Exercise text:
Reviewing the literature suggests that there are at least 6 methods to map Hi-C and Hi-C-like data. These include:
pairtools is a lightweight Python CLI that extracts and manipulates Hi-C contacts post-alignment. Aslignment can be done by:
- bwa mem
- bwa-mem2, ahn optimized version of bwa mem, which x2-2.5 improves speed over bwa
chromap is a fast alignment tool for chromatin profiles, not specialized for Hi-C but parameterized for a broad range of sequencing data including Hi-C short reads.
Does not require separate step of mapping.
HiC-Pro is a pipeline for Hi-C and DNase-C mapping, “optimized and flexible”.
It calls mapping within. By default, creates the output cooler files with binned data, but the script can be tinkered in order to stop the processing at the step of pairs.

Listed records:
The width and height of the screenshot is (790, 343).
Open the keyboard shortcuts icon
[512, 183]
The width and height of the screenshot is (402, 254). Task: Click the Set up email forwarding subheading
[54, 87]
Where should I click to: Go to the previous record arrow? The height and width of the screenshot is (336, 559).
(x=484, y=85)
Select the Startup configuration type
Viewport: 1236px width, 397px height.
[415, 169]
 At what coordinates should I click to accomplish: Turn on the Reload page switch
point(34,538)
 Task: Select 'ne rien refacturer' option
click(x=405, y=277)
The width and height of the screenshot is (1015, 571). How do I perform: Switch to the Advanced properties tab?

About this exercise:
Carry on the overview of Hi-C mapping tools above, starting after its last sentence.

Output for this exercise:
Juicer is a platform for analysis of Hi-C data, which is already adapted to a wide range of cluster types.
It calls mapping within. Has an option to stop the data processing at the step of pairs, without further construction of binned matrices.
HiCExplorer is a broad-range set of tools for processing, normalization, analysis and visualization Hi-C and Hi-C-like methods.
FAN-C is a set of CLI tools that runs the mapping (bowtie or bwa mem), extracts and manipulates Hi-C contacts. It also has the tools for data visualization and downstream analysis.
We benchmark these programs on one million of representative reads. These reads are taken from random replicate from Rao SSP et al., “Cohesin Loss Eliminates All Loop Domains.”, Cell, 2017 Oct 5;171(2):305-320.e24 Generally, it is useful to assess how much computational time you need per million of reads. As long as you have this assessment, you may multiply the size of your experiment by the whole library size (in mlns of reads), because we expect linear growth of computational complexity of reads mapping with library size.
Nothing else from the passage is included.